Prof. Topic, una delle sue espressioni preferite, ormai pienamente entrata nei nostri cuori, è: “non c’è guerra santa, c’è solo la pace santa”. Eppure la storia ci mostra che in nome delle religioni si sono combattute guerre sanguinarie e compiute stragi efferate, nel passato come ai nostri giorni. Qual è il suo punto di vista di teologo? Sì, e accanto a questa frase ce n’è un’altra che spesso ripeto: “La pace non è tutto, però senza la pace tutto è niente”. Il mio punto di vista di teologo coincide pienamente con la mia posizione personale: occorre promuovere incessantemente un’architettura della pace. Recentemente noi abbiamo vissuto la guerra con tutte le sue tragiche conseguenze. La pace, dal punto di vista teologico, è un dono di Dio affidato a tutti noi. Però per la pace, come per tutto il bene, nella vita ci si deve impegnare. Purtroppo, i fatti concreti, anche quelli più recenti, mostrano chiaramente come tale visione sia stata via via dimenticata con conseguenze e divisioni laceranti per l’intera umanità. Occorre impegnarsi per costruire ponti tra religioni, culture, nazioni, idee e visioni del mondo contrastanti. Tutto ciò rappresenta un’opportunità anche per la stessa teologia che spesso viene intesa, erroneamente, solo come una parte isolata e astratta, che non ha molto a che fare con la vita concreta. Per quanto mi riguarda, invece, io cerco tramite la mia fede e la teologia di mettere in pratica questi principi, lavorando nel campo della cultura e del sociale, attraverso l’associazione Napredak (che vuole dire ‘progresso’). La teologia che esce da se stessa e dalle proprie riflessioni per rimboccarsi le maniche e costruire ponti fra le “sponde diverse” potrebbe essere il nuovo paradigma teologico contemporaneo. Le religioni non possono tirarsi indietro rispetto alla promozione della pace nel mondo contemporaneo. Come diceva il teologo Hans Kung: “Non c’è pace fra le nazioni senza pace fra le religioni”.
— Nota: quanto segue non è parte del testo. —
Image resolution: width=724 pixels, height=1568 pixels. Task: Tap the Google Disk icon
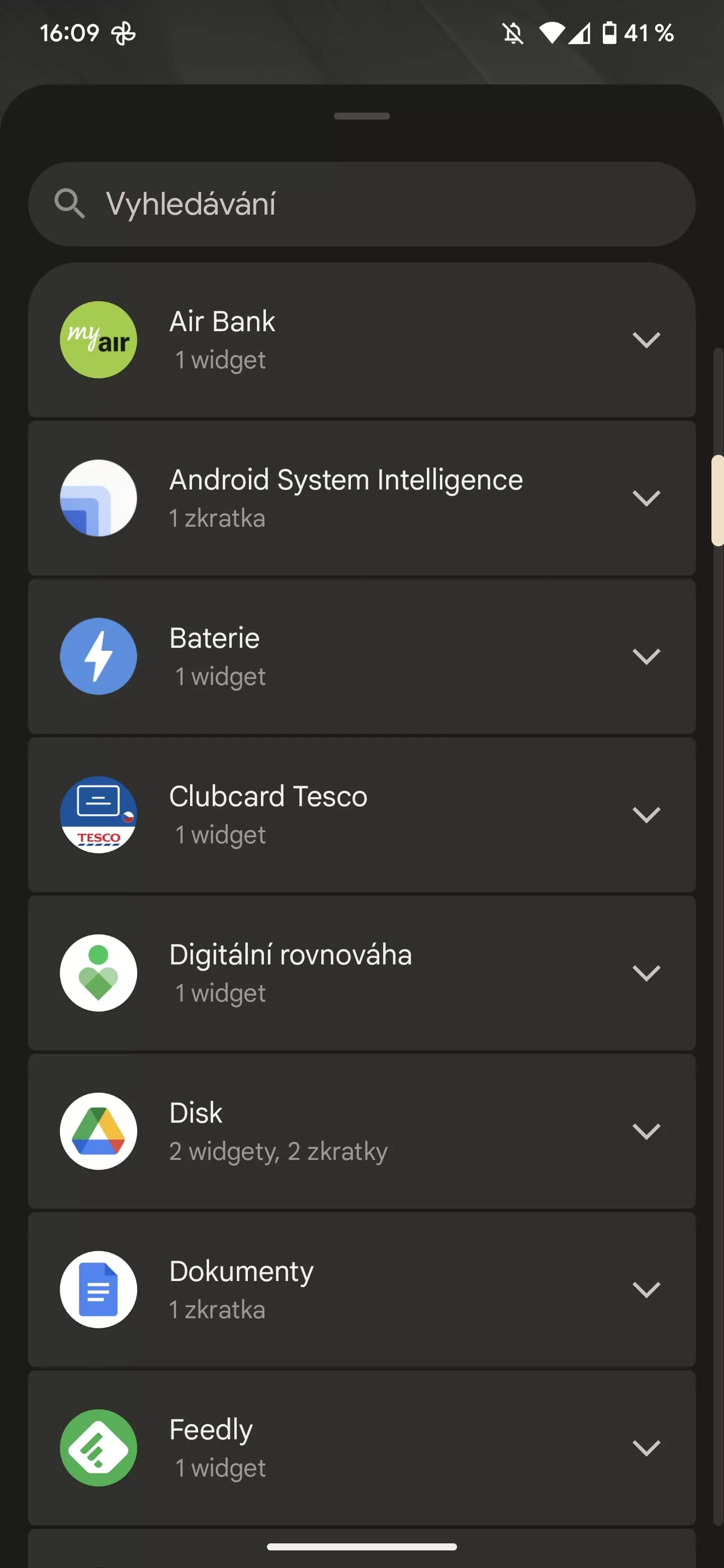tap(98, 1131)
A più di vent’anni dalla fine della guerra in Bosnia Erzegovina, che ha lasciato ferite tali che non basteranno generazioni per risanarle, qual è il suo bilancio sulla ricostruzione del tessuto sociale? La Bosnia Erzegovina spesso viene definita come uno “Stato fragile”, ossia uno Stato in cui si corrono elevati rischi di varia natura, che si caratterizza per l’insufficiente capacità di gestire lo status quo. La fragilità della Bosnia Erzegovina assume diverse forme: economica, ambientale, politica, sociale e sul piano della sicurezza. D’altro canto, malgrado le tante difficoltà, si registrano progressi significativi per quanto riguarda la ricostruzione del tessuto sociale. Si tratta ancora, però, di iniziative per lo più individuali e non ancora istituzionalizzate. Occorre, quindi, cercare nuovi modi per inserire le buone prassi nel sistema normativo, nelle consuetudini e nelle leggi. Le religioni, assieme agli attori culturali, possono e devono dare il loro contributo: lo dobbiamo alle future generazioni!
Quale futuro intravede per la Bosnia Erzegovina in Europa, anche alla luce del rinnovo dei vertici di tutte le istituzioni europee? Bosnia ed Erzegovina rappresentano una realtà multireligiosa, in cui coesistono 3,5 milioni di abitanti dei quali il 50% è di fede mussulmana (bosniaci), il 30% ortodossa (serbi) e il 15% cattolica (croati). L'allargamento dell'Unione europea, che noi auspichiamo con convinzione da tempo, servirebbe, in primis, alla Bosnia Erzegovina, che potrebbe così finalmente avviare un percorso di adeguamento legislativo: molte leggi vigenti infatti, per esempio quelle relative ai diritti umani, sono ancora lontane dagli standard legislativi europei. L’ingresso in UE rappresenterebbe quindi per noi una chance per fare un salto qualitativo istituzionale che avrebbe senz’altro effetti positivi per la vita dei nostri concittadini. La stabilità reale e politica, la pace duratura, la prosperità economica: sono questi i più grandi desideri dei nostri concittadini. All’interno di un contesto stabile, quale l’Unione Europea, potrebbero emergere molte cose positive per le persone. C’è da sperare che i vertici europei siano abbastanza lungimiranti da perseguire senza tentennamenti il disegno dell’allargamento in favore della Bosnia (tailor-made approach, ossia con un approccio mirato), che abbia la capacità di unire fra loro le diversità. Ritengo che senza la pace in Bosnia Erzegovina non vi potrà essere pace nemmeno in Europa. Perché se sul corpo c’è una ferita, è tutto il corpo a soffrirne.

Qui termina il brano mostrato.